For event, the following SPARQL Query will change the primary determine for a specific particular person to the required price:

# Update Primary Name

delete {

    ?Person Person:hasPrimaryName ?outdatedPrimaryName;

            Person:hasPrimaryNameString ?oldFullName.

    }

insert {

    ?Person Person:hasPrimaryName ?newPrimaryName;

            Person:hasPrimaryNameString ?newFullName.

    }

the place {

    values (?Person ?newPrimaryName) {(Person:_JaneDoe PersonName:_JaneDoeBeginName)}

    ?Person Person:hasPrimaryName ?outdatedPrimaryName

    ?Person Person:hasPrimaryNameString ?oldFullName.

    ?newPrimaryName PersonName:hasFullName ?newFullName.

    }

   

   

Inferred triples are ceaselessly transitory assertions – they mirror the default price from a set of objects, nonetheless which will change, and ceaselessly they provide a strategy of shortcircuiting superior queries. For event Person:hasPrimaryNameString is the string illustration of the default personal determine, This might be made far more extremely efficient by making that particular person property the subproperty of 1 factor like skos:prefLabel (assuming a major inference engine), so that a naive query, equal to:

select ?s ?determine the place {

    ?s skos:prefLabel ?determine.

    filter (accommodates(?determine,’Jane Doe’))

}

will return a file of all entities which have a main label of “Jane Doe” in them. Note that this isn’t a terribly surroundings pleasant query, nonetheless it might be helpful, nonetheless.

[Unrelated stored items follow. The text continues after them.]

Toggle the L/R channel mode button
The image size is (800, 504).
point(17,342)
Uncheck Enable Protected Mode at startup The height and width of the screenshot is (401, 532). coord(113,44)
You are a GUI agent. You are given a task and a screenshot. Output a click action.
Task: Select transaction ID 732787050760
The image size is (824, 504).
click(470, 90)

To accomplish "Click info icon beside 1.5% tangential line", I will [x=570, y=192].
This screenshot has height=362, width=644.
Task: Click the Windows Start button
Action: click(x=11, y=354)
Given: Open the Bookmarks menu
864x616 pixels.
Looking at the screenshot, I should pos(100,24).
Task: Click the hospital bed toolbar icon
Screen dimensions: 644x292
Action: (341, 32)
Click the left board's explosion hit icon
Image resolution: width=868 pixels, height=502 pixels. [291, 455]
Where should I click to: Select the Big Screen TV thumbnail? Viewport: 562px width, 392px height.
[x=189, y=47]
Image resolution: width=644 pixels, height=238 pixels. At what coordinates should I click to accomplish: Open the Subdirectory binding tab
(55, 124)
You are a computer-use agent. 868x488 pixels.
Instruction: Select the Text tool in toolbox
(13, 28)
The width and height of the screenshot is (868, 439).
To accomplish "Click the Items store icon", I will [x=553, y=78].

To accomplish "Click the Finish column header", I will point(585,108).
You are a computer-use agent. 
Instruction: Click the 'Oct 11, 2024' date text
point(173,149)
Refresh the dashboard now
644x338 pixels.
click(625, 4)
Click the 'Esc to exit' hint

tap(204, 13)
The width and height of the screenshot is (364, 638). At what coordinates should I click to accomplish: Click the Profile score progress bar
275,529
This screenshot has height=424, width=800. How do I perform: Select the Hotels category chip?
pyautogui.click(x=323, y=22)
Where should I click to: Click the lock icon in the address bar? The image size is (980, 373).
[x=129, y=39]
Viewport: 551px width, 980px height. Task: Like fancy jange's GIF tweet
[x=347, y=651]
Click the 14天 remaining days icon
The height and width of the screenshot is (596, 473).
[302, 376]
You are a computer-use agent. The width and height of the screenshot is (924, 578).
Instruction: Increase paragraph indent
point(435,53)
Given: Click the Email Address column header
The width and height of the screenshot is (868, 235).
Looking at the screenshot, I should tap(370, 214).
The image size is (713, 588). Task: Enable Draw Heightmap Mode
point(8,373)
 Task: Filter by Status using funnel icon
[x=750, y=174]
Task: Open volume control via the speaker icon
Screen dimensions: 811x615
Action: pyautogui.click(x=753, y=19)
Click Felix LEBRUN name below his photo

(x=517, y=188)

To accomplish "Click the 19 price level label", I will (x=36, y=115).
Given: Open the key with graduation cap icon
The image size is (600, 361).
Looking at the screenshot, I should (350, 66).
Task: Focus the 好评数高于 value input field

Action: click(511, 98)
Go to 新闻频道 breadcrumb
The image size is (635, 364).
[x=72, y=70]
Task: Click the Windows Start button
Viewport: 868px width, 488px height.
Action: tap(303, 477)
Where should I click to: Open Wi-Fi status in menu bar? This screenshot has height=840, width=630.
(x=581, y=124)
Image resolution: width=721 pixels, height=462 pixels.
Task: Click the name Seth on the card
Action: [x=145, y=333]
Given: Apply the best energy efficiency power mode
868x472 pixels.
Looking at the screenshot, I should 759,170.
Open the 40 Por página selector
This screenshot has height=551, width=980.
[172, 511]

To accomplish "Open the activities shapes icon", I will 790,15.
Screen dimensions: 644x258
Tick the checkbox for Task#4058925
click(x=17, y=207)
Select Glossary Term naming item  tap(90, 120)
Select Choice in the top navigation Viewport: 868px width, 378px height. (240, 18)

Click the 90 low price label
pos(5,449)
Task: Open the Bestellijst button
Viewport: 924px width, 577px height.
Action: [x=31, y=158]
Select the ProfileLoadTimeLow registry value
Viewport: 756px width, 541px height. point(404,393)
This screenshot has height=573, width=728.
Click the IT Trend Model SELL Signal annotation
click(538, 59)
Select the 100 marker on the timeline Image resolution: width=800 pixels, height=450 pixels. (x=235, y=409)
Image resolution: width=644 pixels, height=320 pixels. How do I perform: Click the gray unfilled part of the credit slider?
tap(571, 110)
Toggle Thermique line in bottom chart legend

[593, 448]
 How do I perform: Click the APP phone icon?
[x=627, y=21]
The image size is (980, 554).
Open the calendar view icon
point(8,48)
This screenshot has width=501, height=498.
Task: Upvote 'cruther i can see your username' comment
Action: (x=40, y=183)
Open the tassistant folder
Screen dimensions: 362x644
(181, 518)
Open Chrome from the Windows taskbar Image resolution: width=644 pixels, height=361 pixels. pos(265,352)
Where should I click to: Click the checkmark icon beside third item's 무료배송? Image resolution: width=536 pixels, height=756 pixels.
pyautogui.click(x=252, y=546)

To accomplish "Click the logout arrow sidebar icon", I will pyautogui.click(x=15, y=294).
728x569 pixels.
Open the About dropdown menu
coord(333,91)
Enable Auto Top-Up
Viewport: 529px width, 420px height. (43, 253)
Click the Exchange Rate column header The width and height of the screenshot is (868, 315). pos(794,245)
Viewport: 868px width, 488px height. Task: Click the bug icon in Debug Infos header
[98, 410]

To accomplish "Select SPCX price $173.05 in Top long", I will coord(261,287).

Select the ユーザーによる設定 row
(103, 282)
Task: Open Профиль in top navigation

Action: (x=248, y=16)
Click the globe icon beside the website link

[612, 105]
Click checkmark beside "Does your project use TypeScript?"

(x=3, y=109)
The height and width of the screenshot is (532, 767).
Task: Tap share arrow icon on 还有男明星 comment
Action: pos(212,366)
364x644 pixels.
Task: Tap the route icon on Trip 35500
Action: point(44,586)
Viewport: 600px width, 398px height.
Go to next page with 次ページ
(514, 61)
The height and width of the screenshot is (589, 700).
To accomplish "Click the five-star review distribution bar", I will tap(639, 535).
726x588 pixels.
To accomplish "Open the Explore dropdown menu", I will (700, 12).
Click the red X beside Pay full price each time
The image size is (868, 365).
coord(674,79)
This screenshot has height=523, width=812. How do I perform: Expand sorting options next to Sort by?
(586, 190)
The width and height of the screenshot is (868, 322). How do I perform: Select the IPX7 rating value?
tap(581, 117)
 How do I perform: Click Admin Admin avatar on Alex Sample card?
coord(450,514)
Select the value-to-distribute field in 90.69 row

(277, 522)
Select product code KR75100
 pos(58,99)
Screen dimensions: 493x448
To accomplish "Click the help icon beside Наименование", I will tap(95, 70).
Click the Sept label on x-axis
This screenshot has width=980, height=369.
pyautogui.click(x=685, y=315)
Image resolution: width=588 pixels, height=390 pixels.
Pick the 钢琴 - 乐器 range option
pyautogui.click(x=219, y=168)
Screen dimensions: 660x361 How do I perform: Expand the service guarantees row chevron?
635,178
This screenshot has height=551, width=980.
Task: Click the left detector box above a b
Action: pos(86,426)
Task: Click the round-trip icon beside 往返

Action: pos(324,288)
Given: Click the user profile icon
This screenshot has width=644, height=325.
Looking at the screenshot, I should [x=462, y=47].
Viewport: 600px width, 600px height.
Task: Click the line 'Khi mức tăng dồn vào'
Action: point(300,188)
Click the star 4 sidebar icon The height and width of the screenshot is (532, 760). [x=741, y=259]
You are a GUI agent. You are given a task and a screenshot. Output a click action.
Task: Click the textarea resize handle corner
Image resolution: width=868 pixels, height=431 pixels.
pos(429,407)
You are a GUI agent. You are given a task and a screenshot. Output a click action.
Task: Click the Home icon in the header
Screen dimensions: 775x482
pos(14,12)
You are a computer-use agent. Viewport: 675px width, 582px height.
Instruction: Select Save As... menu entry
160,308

So whilst you’re fascinated in regards to the design of your fashions, set up these properties that you just’d intuitively want to see for the programs in question which may be inferred or derived, and in influence pre-generate or change these properties as a result of the state of the factor changes so that your clients don’t ought to assemble superior queries. Remember, a triple retailer is an index, and such actions might be thought-about optimizing that index.

Summary

Modeling, when it comes correct all the best way all the way down to it, is the strategy of questioning your assumptions and optimizations. An monumental problem that arises with most typical SQL packages is that many database modelers optimize for complexity by reducing the number of database tables and joins, nonetheless this moreover reduces the contextual metadata that is increasingly a requirement in within the current day’s information rich world.